--- START ---
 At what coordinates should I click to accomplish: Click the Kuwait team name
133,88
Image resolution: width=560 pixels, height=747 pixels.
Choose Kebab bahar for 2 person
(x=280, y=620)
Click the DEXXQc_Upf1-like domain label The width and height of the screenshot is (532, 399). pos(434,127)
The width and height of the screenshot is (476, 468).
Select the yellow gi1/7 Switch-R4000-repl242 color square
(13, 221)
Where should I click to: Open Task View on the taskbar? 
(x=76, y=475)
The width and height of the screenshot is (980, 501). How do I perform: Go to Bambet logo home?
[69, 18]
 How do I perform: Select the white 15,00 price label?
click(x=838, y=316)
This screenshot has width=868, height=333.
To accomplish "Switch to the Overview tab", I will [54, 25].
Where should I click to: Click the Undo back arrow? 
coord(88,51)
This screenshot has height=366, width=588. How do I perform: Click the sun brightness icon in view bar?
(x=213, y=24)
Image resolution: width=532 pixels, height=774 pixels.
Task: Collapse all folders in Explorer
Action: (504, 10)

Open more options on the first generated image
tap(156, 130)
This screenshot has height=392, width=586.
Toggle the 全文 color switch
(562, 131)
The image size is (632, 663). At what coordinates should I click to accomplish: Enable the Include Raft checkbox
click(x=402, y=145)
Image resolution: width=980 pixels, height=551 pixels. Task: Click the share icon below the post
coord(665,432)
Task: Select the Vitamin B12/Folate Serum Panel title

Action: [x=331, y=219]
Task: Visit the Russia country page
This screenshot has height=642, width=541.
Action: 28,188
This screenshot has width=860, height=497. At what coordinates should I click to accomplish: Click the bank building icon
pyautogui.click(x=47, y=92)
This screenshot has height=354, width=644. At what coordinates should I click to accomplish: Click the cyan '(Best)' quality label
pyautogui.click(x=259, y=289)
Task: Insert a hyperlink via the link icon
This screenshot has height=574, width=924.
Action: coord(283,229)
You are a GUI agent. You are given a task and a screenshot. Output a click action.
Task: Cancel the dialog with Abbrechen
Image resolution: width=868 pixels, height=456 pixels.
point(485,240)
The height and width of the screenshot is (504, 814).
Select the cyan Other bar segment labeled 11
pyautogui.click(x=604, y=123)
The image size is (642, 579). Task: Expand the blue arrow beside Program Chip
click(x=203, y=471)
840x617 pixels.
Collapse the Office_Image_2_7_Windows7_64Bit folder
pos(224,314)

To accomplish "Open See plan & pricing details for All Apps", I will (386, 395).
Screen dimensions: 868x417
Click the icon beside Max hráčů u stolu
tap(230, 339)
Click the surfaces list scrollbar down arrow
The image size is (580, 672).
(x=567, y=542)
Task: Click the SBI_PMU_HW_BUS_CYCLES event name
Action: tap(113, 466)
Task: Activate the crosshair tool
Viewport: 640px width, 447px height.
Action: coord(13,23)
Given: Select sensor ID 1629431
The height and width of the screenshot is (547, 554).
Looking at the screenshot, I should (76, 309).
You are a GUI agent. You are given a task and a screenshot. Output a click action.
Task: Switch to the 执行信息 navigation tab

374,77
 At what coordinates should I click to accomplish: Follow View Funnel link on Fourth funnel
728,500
--- END ---
Read through the listing and copy each line in which the word "will" occurs.

To accomplish "Switch to the Overview tab", I will [54, 25].
To accomplish "Open See plan & pricing details for All Apps", I will (386, 395).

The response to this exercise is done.